大企業において時間外労働が月60時間を超えた場合には、超えた部分については割増率が50%になります。

(3)深夜労働をしても割増賃金が支払われない

22時~5時に労働した場合には割増賃金を支払わなければなりません。割増率は25%なので、通常の時給の1.25倍を支払う必要があります(労働基準法37条4項)。

また、深夜労働が時間外労働でもある場合には、割増率は合計して50%です。

(4)休日労働をしても割増賃金が支払われない

法定休日(週1日、労働基準法35条1項)に労働した場合には、35%の割増賃金の支払いが必要です。

休日に深夜労働をした場合には、割増率が合計60%になります。

法定休日ではないものの会社が休日としている日(法定外休日)に労働すると、休日労働にはなりません。基本的に通常の時間外労働として割増率が計算されます。

(5)労働時間に含まれるべき時間が労働時間とされていない

法律上は労働時間に含まれるべき時間が、実際にはカウントされていないケースがあります。

たとえば、

  • 制服への着替え時間
  • その場を離れることができない手待時間

などです。

これらが労働時間とされていないと、支給される賃金が少なくなってしまいます。

(6)退勤後に仕事をしている

退勤後に仕事を自宅に持ち帰って仕事をしている場合、労働時間となる可能性があります。

  • 会社が指示している
  • 黙認している

などのケースでは残業に当たる可能性があり、賃金支払いの対象になりえます。

(7)「名ばかり管理職」にあたる

「管理監督者」にあたる場合には、時間外労働や休日労働に割増賃金が発生しません(労働基準法41条2号)。

ただし、「店長」などの名前が与えられていても、実態として

  • 権限
  • 労働時間の自由性
  • 十分な待遇

が認められない場合には「名ばかり管理職」と呼ばれます。

この場合、会社は割増賃金を支払う必要があります。

(8)裁量労働制が適用され、まったく残業代が支払われていない

業務の性質上、労働者の裁量が広い場合には「裁量労働制」が適用されるケースがあります(労働基準法38条の3,4)。

この場合には、実際の労働時間にかかわらず事前に定めた労働時間で働いたものとみなされます。

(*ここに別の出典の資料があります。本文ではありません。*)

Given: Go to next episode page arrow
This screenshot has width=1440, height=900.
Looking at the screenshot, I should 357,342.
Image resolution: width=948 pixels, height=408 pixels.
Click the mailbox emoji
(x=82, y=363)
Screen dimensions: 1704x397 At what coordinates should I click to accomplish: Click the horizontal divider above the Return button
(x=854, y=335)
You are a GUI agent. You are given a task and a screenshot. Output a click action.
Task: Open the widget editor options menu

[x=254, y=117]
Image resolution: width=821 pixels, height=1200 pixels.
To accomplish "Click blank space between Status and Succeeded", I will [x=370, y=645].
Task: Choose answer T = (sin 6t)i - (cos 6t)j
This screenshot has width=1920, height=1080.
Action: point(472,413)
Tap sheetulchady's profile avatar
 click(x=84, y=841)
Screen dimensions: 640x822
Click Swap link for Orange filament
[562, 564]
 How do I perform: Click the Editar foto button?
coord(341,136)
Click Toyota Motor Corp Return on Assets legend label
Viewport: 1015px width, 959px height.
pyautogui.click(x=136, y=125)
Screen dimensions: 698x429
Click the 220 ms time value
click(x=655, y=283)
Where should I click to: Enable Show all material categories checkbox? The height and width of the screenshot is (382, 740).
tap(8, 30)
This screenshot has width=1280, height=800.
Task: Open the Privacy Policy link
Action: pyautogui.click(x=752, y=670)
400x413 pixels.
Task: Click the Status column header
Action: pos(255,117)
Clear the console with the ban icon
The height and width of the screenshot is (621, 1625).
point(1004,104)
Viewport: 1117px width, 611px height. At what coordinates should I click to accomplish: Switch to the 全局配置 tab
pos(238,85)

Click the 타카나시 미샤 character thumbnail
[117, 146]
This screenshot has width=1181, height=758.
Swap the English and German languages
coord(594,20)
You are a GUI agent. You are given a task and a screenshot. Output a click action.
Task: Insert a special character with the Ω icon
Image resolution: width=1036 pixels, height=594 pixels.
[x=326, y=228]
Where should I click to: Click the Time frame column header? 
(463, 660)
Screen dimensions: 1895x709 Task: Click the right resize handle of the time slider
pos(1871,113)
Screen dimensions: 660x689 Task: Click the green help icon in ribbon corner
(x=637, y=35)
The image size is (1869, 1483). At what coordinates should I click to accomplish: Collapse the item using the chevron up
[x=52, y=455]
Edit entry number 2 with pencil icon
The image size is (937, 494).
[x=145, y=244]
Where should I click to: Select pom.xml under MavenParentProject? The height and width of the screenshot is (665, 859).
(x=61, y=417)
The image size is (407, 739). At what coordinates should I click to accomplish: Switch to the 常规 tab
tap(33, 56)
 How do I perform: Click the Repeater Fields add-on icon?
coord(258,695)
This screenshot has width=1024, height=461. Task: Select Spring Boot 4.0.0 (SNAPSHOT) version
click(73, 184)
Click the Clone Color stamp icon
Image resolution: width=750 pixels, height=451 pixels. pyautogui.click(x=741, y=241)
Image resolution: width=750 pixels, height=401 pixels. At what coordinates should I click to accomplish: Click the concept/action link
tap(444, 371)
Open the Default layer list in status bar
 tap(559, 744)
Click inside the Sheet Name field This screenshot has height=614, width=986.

ただし裁量労働制が適用されていても、深夜労働や休日労働の割増賃金は支払われなければなりません。

すべての残業代が支払われていないケースもあるので注意してください。

(9)裁量労働制の適用条件を満たしていない

裁量労働制を適用するには、業種や職務内容などに条件があります。「名ばかりSE」のように、実際には対象外であるのに裁量労働制を理由に残業代が支払われていないケースがみられます。

(10)変形労働時間制で残業代が支払われていない

変形労働時間制とは、一定の期間内で、特定の日や週については法定労働時間を超えた所定労働時間を定められる制度のことです(労働基準法32の2等)。

しかし、変形労働時間制でも定められた所定労働時間を超えれば、残業代の支払い義務があります。

一切残業代を不要とする制度ではないので変形労働時間制だからといって、残業代の請求を諦めることがないようにご注意ください。

(11)固定残業代制で、みなし残業時間以上に働いている

固定残業代制とは、あらかじめ定めた時間数は残業したものとみなして、定額の残業代を支給する制度です。しかし、定めた時間を超えた分については別途残業代が支払わなければなりません。「いくらでも残業させてよい制度だ」と考えている会社もあるので注意しましょう。